2. Staffs would be trained to prepare them for the intervention before the campaign is rolled
out.
3. Resources would be sourced and allocated; teachers and school heads would be
informed.
4. Campaign objectives and implementation plan would be shared amongst the staffs and
key stakeholders.
Phase 2
1. Opportunities would be spotted and any change in plans would be discussed with key
stakeholders.
2. Budgets and resources would be kept on track.
Phase 3
This involves evaluations to improve the interventions. This is done in two forms,
1. Process-evaluation- This would involve comparing of actual implementation with the
planned implementation allowing amendments to be made (Siegel and Doner, 2004).
2. Evaluation- this would be done using the mass media monitoring methods. A clipping
service would be subscribed, this scans newspaper and listens to news daily. A
quantitative analysis of the clipping would be done.
Dissemination of findings: This is used to spread the outcomes of interventions both positive and
negative outcomes. The outcomes would be published on websites, databases and presentations
at conferences.
Ethical considerations: There would be thorough use of safeguards such as pre-testing of
interventions and identification of negative effects and swift rectification of the negative effects
before launch.
EVALUATION STAGE
At this stage the progress, impact, strengths and weaknesses of the intervention would be
assessed and ideas on how and where to improve would be identified (McVey et al., 2010).
Quantitative research would be conducted through an attitude awareness survey and data
collected via event monitoring.
FOLLOW-UP STAGE
Information from the evaluation would be analysed for successes and failures of the intervention
and then communicated to the key stakeholders and funders, so that subsequent development
can draw knowledge from it.
STRENGTHS AND LIMITATIONS OF SOCIAL MARKETING
Marketing is perceived by the public as being complicated due to its tendency of duplication.

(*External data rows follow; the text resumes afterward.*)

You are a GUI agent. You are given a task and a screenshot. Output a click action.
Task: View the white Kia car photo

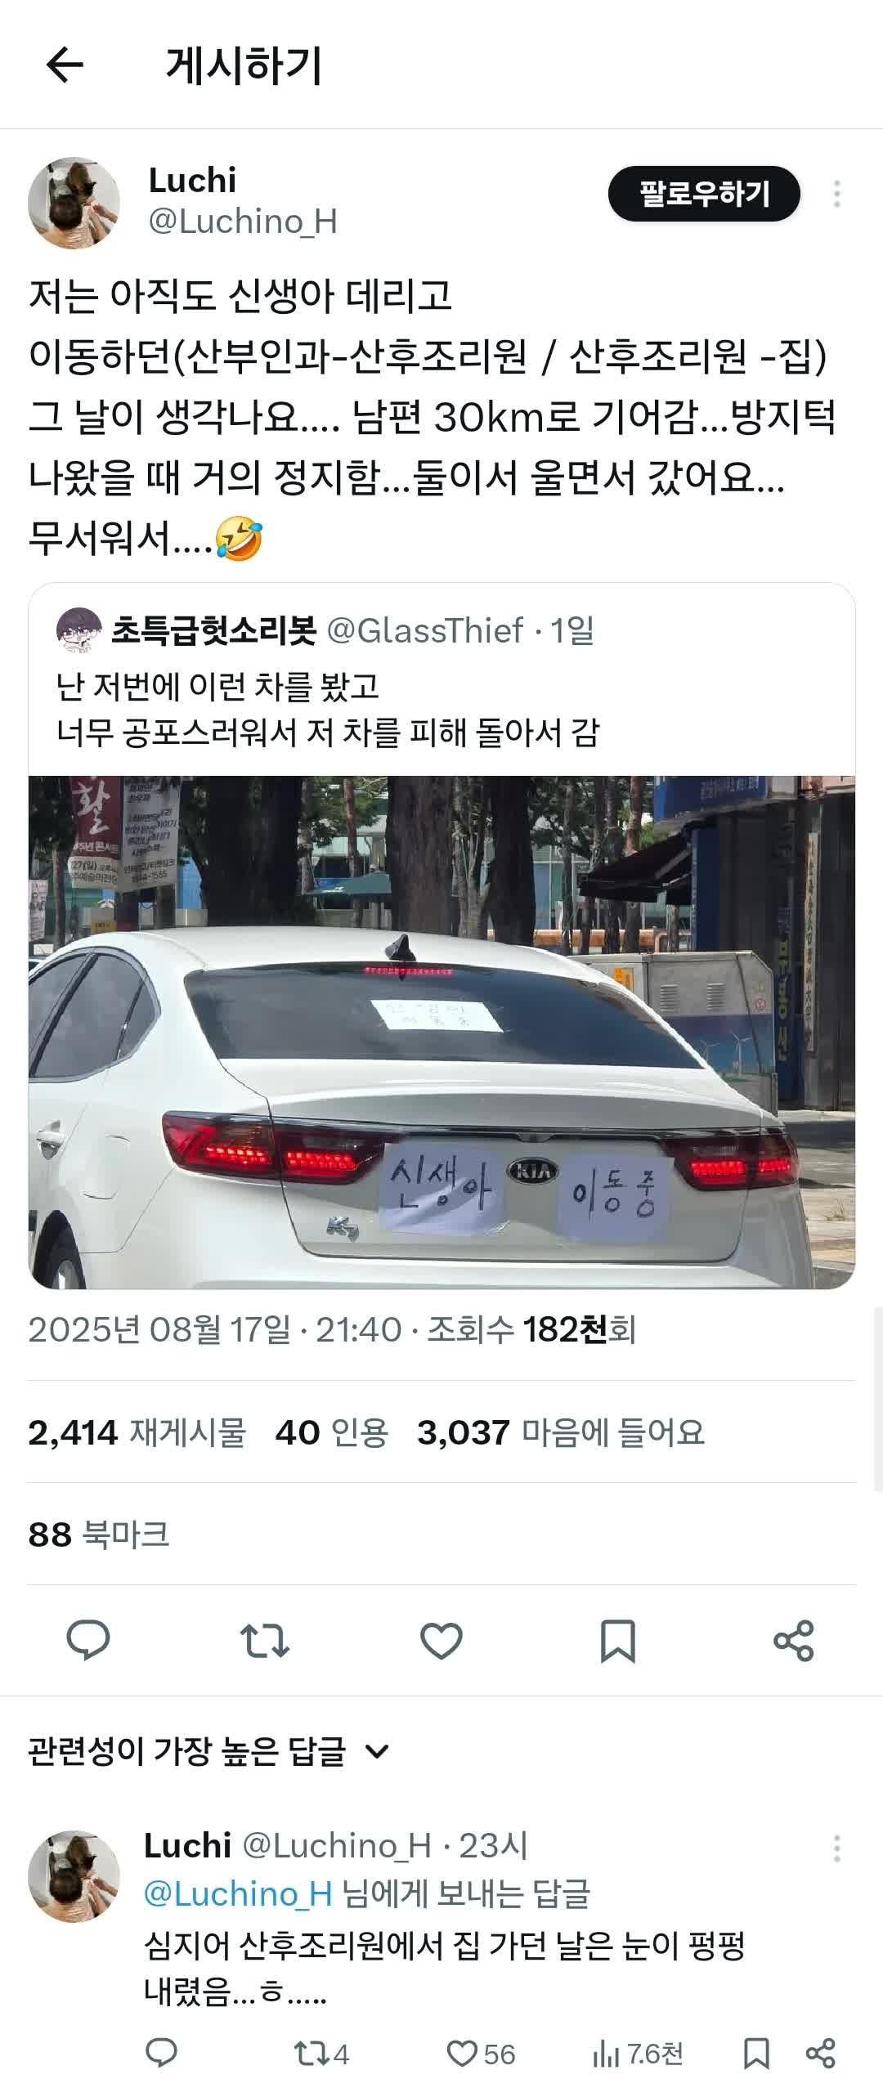click(x=442, y=1032)
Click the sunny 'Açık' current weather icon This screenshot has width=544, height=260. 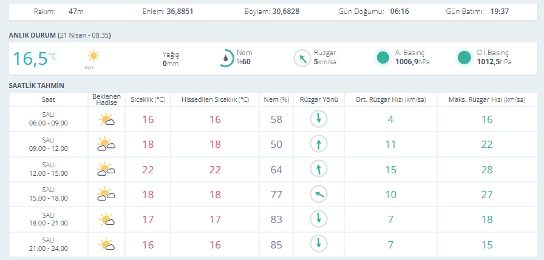tap(93, 56)
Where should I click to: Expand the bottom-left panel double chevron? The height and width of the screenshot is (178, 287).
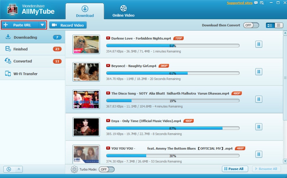(x=19, y=169)
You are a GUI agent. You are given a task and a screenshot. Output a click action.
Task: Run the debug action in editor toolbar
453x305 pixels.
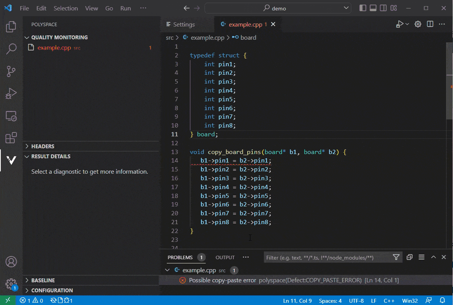point(400,24)
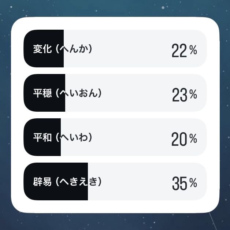Click the 22% result figure
This screenshot has width=230, height=230.
pyautogui.click(x=184, y=51)
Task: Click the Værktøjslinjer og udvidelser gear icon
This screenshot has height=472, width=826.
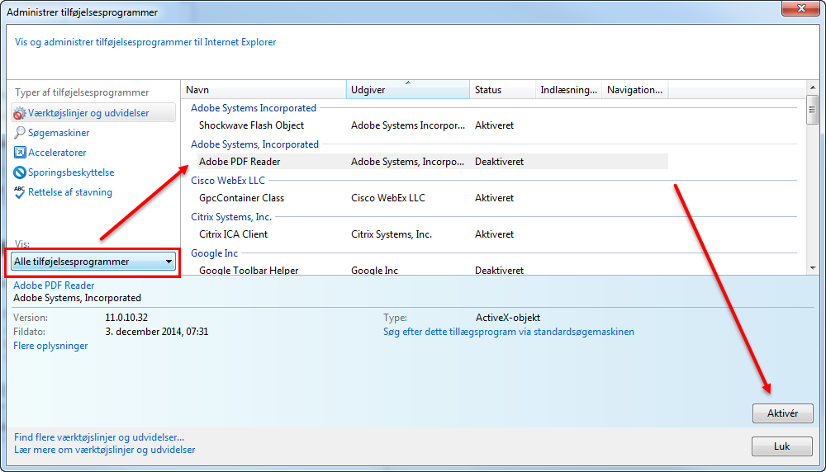Action: [x=20, y=113]
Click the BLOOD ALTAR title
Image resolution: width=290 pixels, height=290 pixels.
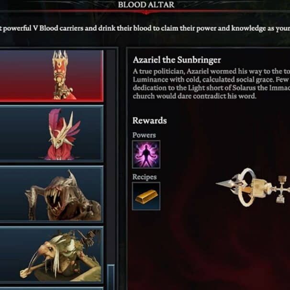146,5
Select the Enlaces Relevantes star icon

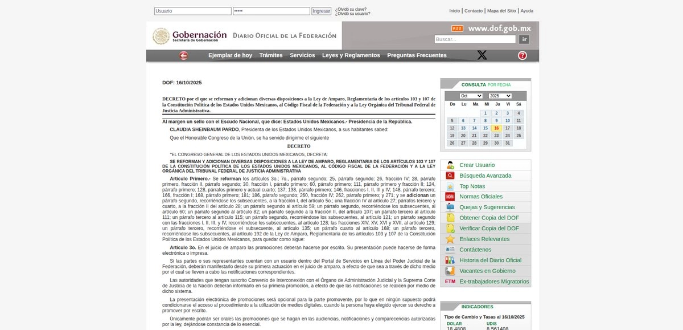[450, 239]
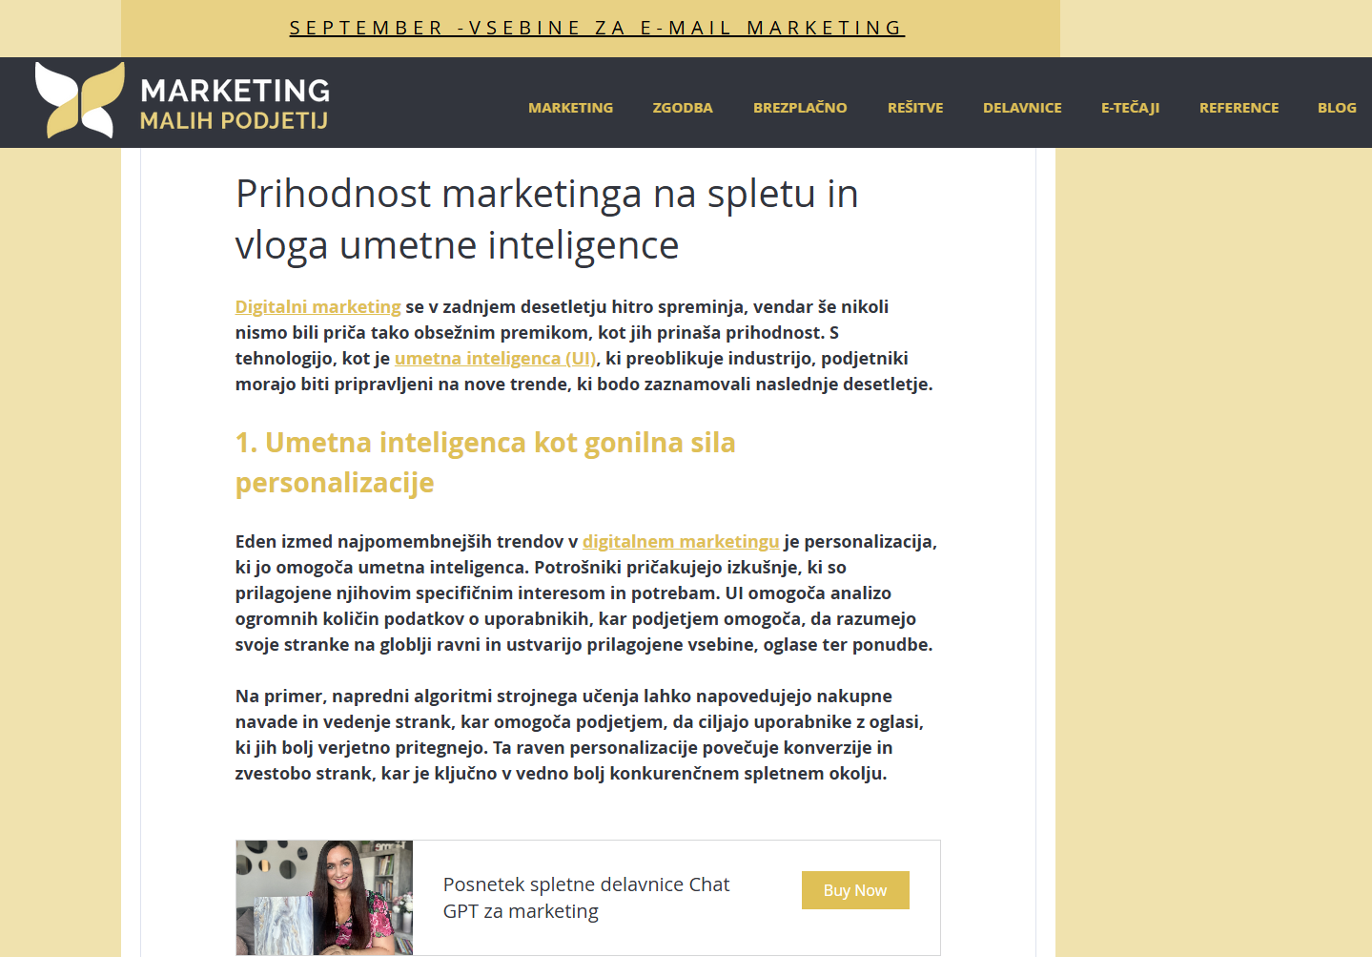
Task: Visit the REFERENCE page
Action: pyautogui.click(x=1239, y=108)
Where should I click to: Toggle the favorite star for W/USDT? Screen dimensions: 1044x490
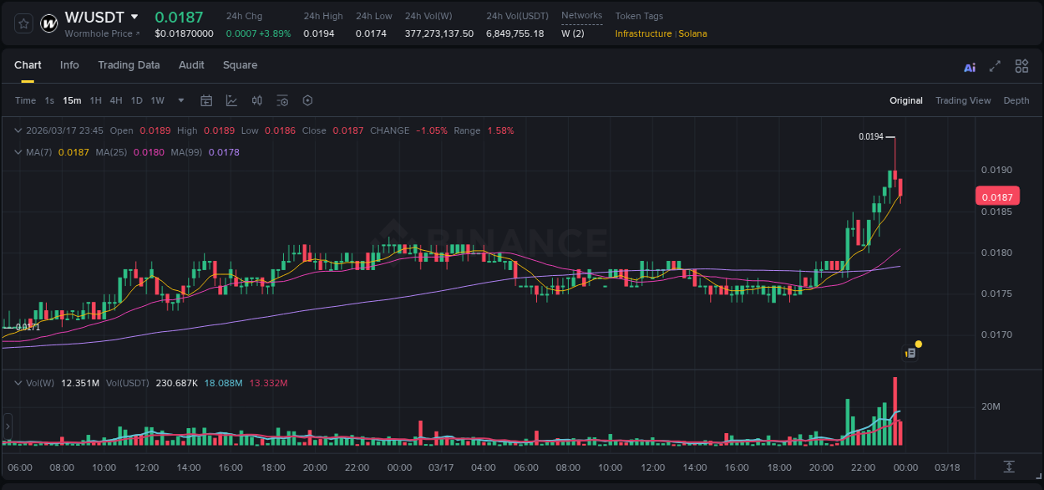point(22,23)
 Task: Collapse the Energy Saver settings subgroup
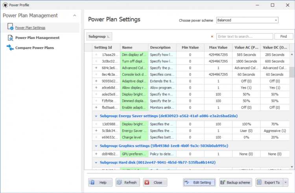pyautogui.click(x=96, y=116)
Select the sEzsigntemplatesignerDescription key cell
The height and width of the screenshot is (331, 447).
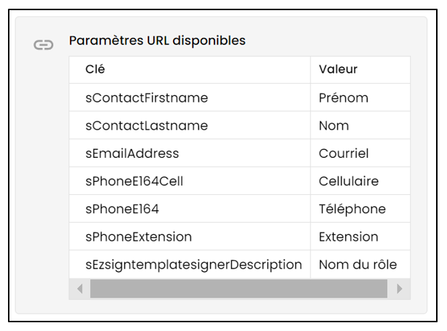(190, 265)
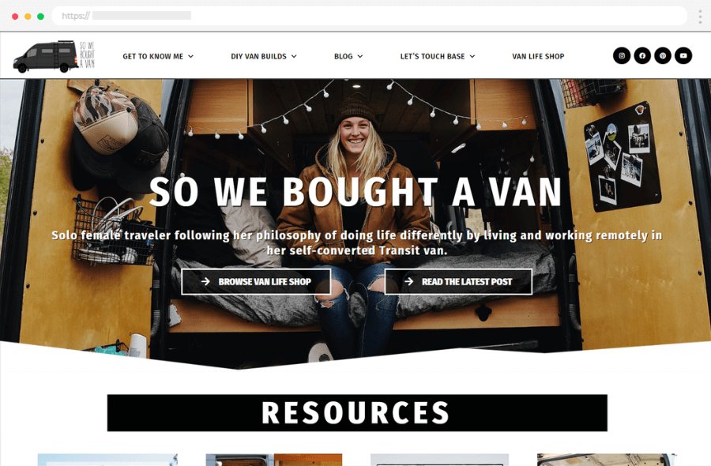The image size is (711, 466).
Task: Open the Instagram social icon
Action: (x=622, y=56)
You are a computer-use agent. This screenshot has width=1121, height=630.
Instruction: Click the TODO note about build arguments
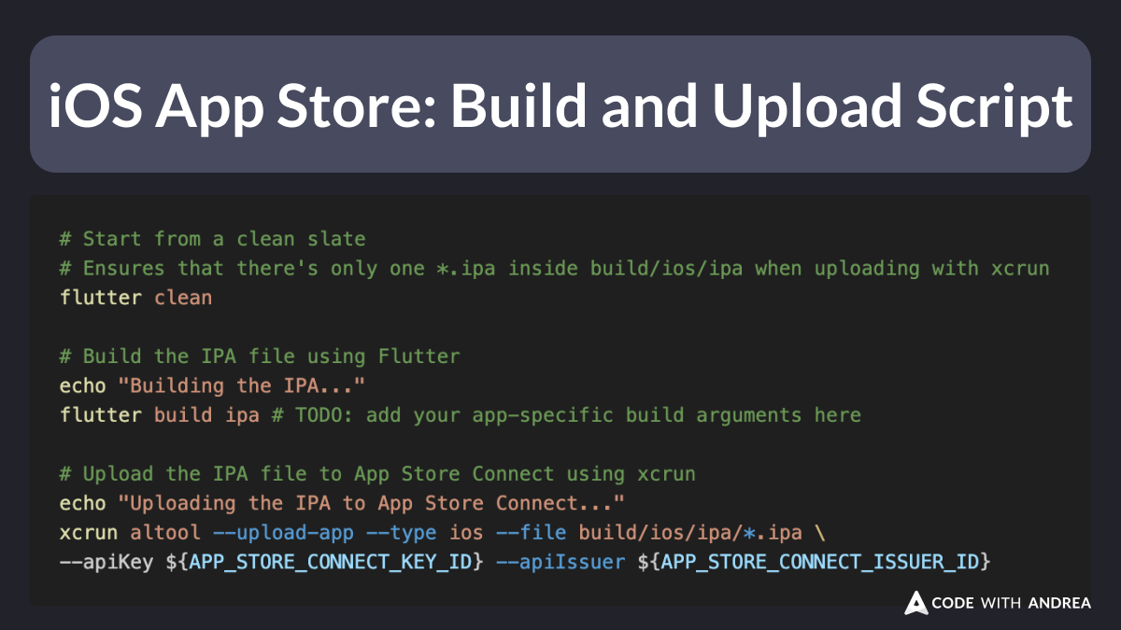[x=566, y=414]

According to Hastings et al., (2011), social marketing has the propensity of replicating
interventions which are already in existence and not developing new ideas/intervention; thus,
flooding Public Health with unsavoury practices. Social marketing is more of campaigns which are
individualised in its intervention approaches, neglecting the relevance of social and economic
factors as a major determinant of health (Wallack et al., 1993:23). Ethical issues are challenges in
social marketing by using legislations to regulate and influence people’s behaviours; this has been
found to be neglected in social change model and mostly in public health interventions (Donovan,
2009). However, social marketing has a proven track record of effectiveness in targeting peoples’
behaviour (Kotler, 2011) and ethical issues can be addressed by answering all the ethical
questions about a chosen intervention and strategies (French, 2010).
CONCLUSION
People’s behaviour have a great influence on their health and wellbeing. This proposal is aimed
at providing interventions through social marketing to influence target audience behaviours by
promoting handwashing. Most developing countries (Nigeria) are facing several health
challenges associated with poor hygiene example diarrhea disease due to lack of basic
infrastructures and this has led to an increase in child mortality rate in these regions. Despite ongoing public health interventions, childhood diarrhea diseases have remained a threat to Nigeria.
Hence, the purpose of this project, to promote handwashing amongst young school children with
an objective of achieving health improvement and reduction in child mortality.
This proposal also presents social marketing as a conceptual framework that could inform and
improve handwashing promotion programs. Social marketing as a multifaceted approach has
achieved successes with some public health issues such as unhealthy diet and tobacco usage
(Gordon et al., 2006). However, there is need to encourage the application of social marketing in
diverse settings for thorough testing of the effectiveness of the approach.